> **Consignes de la tâche**
Rédigez la suite de l’évangile de la pêche au bord du lac de Génésareth en reprenant après sa dernière phrase.

L’Evangile

Alléluia. Alléluia.
« Venez à ma suite, dit le Seigneur,
et je vous ferai pêcheurs d’hommes. »
Alléluia. (Mt 4, 19)

Évangile de Jésus Christ selon saint Luc

    En ce temps-là,
    la foule se pressait autour de Jésus
pour écouter la parole de Dieu,
tandis qu’il se tenait au bord du lac de Génésareth.
    Il vit deux barques qui se trouvaient au bord du lac ;
les pêcheurs en étaient descendus
et lavaient leurs filets.
    Jésus monta dans une des barques qui appartenait à Simon,
et lui demanda de s’écarter un peu du rivage.
Puis il s’assit et, de la barque, il enseignait les foules.
    Quand il eut fini de parler,
il dit à Simon :
« Avance au large,
et jetez vos filets pour la pêche. »
    Simon lui répondit :
« Maître, nous avons peiné toute la nuit sans rien prendre ;
mais, sur ta parole, je vais jeter les filets. »

(Enregistrements stockés)
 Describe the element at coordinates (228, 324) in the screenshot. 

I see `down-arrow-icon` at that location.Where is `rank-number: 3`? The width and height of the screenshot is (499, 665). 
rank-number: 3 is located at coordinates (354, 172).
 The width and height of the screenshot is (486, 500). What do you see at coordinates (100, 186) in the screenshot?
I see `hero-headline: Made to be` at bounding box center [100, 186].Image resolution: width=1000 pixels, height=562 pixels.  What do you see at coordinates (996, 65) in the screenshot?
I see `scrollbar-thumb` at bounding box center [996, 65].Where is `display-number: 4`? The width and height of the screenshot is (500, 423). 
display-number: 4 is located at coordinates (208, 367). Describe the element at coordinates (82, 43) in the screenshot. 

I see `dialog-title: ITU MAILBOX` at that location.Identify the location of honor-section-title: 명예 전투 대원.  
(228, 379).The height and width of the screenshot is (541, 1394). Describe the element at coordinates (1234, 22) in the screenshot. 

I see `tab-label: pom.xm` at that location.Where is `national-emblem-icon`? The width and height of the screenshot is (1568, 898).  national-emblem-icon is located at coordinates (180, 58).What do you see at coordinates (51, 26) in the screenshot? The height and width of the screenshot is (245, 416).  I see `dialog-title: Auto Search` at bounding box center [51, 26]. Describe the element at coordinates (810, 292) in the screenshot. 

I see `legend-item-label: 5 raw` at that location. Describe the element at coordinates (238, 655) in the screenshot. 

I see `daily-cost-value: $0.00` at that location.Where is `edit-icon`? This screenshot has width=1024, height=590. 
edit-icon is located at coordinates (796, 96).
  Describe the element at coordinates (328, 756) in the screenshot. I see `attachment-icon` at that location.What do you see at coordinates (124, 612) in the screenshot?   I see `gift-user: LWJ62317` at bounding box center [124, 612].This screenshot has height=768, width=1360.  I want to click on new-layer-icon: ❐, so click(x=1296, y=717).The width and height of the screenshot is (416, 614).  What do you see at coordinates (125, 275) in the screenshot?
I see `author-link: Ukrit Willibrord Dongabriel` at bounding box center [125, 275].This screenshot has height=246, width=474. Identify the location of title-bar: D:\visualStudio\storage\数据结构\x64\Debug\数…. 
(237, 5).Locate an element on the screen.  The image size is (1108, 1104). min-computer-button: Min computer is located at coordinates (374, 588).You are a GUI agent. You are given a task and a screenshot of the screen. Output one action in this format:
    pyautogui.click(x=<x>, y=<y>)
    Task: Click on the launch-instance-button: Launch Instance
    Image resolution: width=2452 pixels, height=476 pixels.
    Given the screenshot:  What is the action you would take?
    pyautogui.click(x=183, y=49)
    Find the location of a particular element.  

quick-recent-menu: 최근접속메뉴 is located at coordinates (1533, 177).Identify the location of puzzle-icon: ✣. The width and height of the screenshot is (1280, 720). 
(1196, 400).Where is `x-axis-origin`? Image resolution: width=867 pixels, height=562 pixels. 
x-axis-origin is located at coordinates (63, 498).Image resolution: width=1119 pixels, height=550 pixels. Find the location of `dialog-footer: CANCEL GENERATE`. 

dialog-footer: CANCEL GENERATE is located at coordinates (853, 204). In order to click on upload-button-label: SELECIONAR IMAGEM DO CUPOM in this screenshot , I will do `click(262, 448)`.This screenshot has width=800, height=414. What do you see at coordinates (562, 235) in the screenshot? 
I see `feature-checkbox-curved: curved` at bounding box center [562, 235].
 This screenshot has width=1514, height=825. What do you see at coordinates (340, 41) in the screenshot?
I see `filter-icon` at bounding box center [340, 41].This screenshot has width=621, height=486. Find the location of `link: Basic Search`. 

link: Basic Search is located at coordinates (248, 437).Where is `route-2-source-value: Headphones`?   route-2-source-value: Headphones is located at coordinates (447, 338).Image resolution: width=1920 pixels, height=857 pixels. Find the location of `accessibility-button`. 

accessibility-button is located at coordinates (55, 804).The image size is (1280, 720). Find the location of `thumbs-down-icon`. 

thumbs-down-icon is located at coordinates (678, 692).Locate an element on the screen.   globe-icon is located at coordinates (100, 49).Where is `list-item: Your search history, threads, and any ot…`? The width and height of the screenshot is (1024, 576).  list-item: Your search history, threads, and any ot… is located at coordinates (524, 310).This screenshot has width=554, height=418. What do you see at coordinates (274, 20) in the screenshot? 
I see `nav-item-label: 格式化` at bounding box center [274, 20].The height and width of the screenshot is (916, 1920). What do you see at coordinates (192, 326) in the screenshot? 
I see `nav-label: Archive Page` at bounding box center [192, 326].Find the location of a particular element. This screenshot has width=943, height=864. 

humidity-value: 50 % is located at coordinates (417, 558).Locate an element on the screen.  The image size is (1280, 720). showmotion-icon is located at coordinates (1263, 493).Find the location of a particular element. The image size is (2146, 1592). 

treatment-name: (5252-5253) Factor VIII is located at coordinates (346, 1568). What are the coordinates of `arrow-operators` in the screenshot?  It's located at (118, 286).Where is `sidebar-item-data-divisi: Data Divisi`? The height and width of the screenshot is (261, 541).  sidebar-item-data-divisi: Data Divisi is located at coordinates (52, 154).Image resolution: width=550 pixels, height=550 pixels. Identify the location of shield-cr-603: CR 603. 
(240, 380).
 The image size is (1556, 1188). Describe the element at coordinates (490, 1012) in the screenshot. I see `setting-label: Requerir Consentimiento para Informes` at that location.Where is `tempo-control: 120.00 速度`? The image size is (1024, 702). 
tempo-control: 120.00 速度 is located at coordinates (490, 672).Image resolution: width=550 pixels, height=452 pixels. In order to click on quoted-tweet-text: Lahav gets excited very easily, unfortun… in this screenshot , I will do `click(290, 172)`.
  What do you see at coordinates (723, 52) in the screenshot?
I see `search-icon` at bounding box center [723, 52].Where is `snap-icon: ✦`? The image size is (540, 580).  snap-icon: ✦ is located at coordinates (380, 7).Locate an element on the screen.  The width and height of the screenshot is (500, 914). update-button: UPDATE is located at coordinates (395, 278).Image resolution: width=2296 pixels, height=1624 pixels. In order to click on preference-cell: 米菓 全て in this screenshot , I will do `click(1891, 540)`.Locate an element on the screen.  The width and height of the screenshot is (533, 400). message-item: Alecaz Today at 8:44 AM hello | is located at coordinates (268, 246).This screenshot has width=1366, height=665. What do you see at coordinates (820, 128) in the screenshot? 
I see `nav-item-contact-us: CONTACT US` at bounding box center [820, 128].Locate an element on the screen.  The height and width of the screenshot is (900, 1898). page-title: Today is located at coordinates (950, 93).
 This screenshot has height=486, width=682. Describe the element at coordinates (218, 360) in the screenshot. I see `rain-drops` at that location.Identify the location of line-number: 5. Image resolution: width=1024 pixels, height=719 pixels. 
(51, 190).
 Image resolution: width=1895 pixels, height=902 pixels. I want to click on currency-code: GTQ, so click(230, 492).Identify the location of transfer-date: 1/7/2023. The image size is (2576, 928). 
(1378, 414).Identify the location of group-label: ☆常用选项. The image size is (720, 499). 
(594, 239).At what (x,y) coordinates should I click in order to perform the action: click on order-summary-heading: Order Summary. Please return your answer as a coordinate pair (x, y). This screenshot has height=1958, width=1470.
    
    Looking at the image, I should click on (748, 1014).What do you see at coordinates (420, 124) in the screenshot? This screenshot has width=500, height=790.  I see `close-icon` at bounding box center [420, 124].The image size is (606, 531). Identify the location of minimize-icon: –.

> **Réponse proposée**
    Et l’ayant fait,
ils capturèrent une telle quantité de poissons
que leurs filets allaient se déchirer.
    Ils firent signe à leurs compagnons de l’autre barque
de venir les aider.
Ceux-ci vinrent,
et ils remplirent les deux barques,
à tel point qu’elles enfonçaient.
    à cette vue,
Simon-Pierre tomba aux genoux de Jésus, en disant :
« Éloigne-toi de moi, Seigneur,
car je suis un homme pécheur. »
    En effet, un grand effroi l’avait saisi,
lui et tous ceux qui étaient avec lui,
devant la quantité de poissons qu’ils avaient pêchés ;
    et de même Jacques et Jean, fils de Zébédée, les associés de Simon.
Jésus dit à Simon :
« Sois sans crainte,
désormais ce sont des hommes que tu prendras. »
    Alors ils ramenèrent les barques au rivage
et, laissant tout, ils le suivirent.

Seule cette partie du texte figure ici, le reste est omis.